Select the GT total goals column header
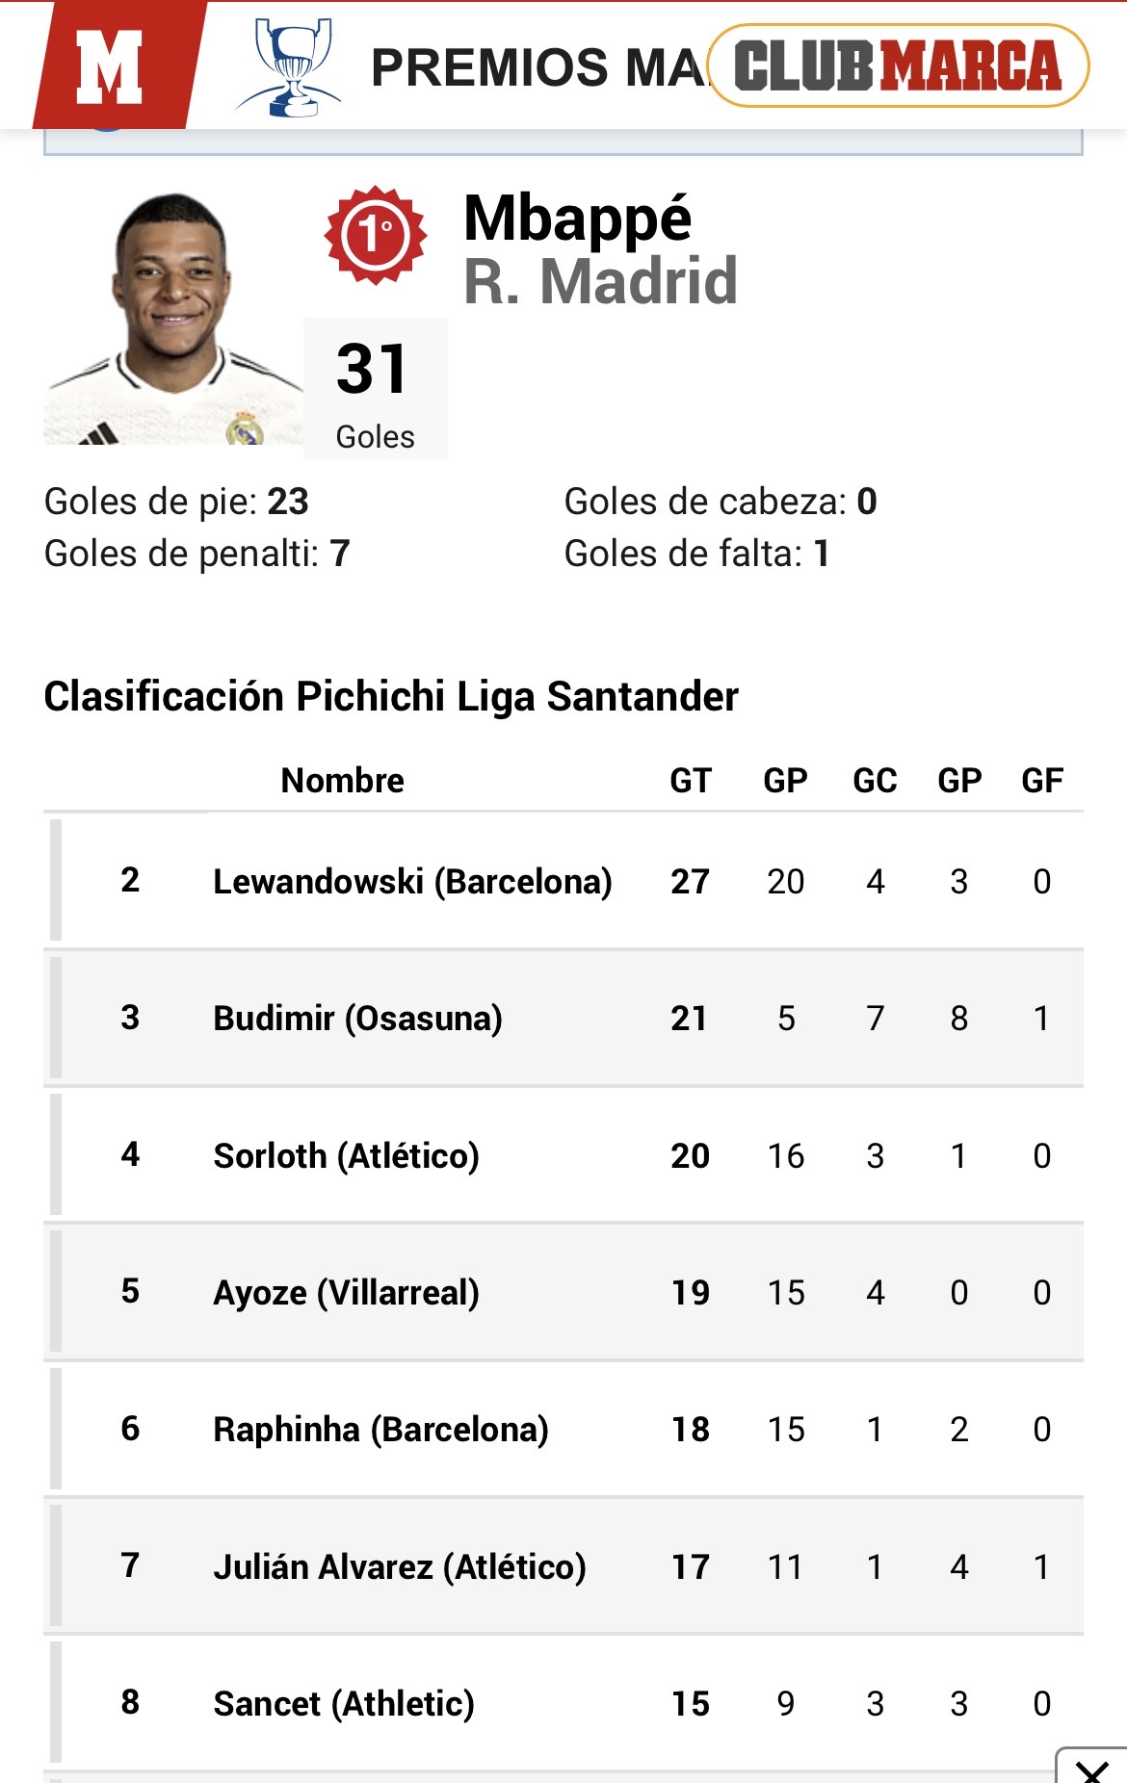 click(690, 780)
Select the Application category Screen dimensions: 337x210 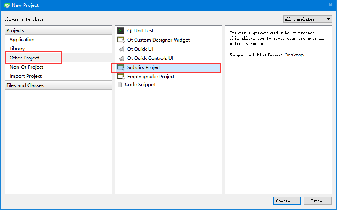click(x=22, y=40)
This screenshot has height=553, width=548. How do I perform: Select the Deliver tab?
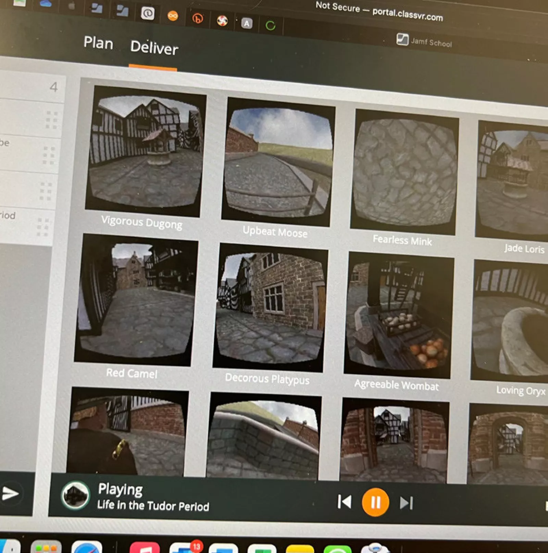(x=154, y=48)
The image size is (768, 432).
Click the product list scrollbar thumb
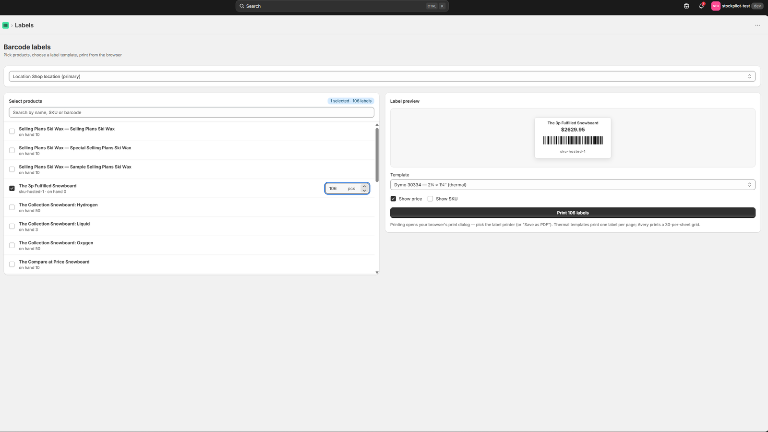[377, 155]
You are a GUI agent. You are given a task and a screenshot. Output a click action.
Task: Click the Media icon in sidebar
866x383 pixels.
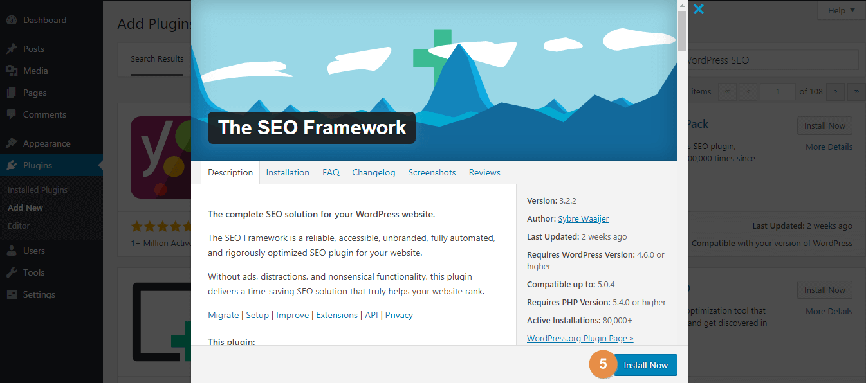(12, 71)
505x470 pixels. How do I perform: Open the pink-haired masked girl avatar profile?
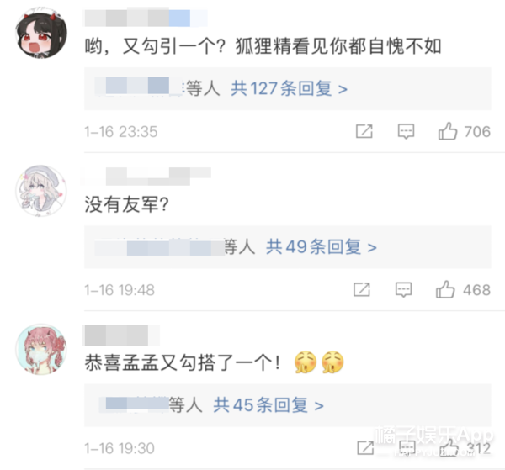pos(41,349)
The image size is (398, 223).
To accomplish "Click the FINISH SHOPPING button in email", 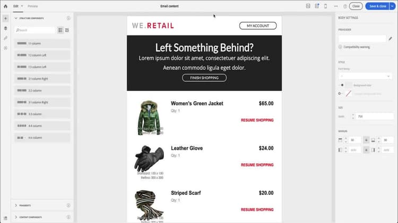I will click(x=204, y=78).
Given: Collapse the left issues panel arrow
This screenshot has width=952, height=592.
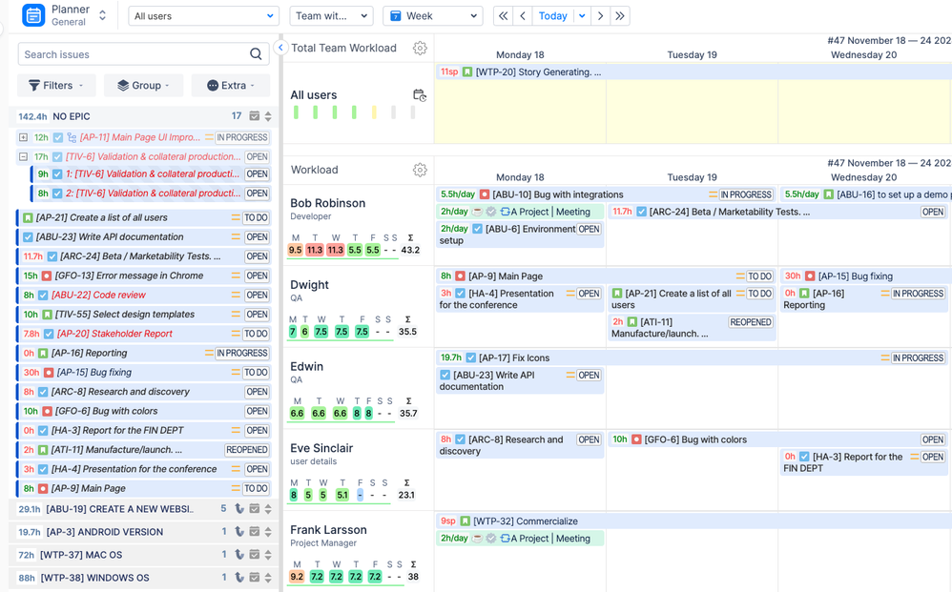Looking at the screenshot, I should click(280, 48).
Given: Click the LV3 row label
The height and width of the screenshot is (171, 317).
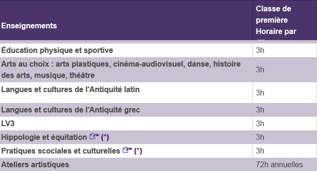Looking at the screenshot, I should coord(8,123).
_ _ _
▶ [WHAT IS NEEDED]
Report how many lines in the listing above have the string "size" in them; write the number only.

▶ [WRITTEN SOLUTION]
2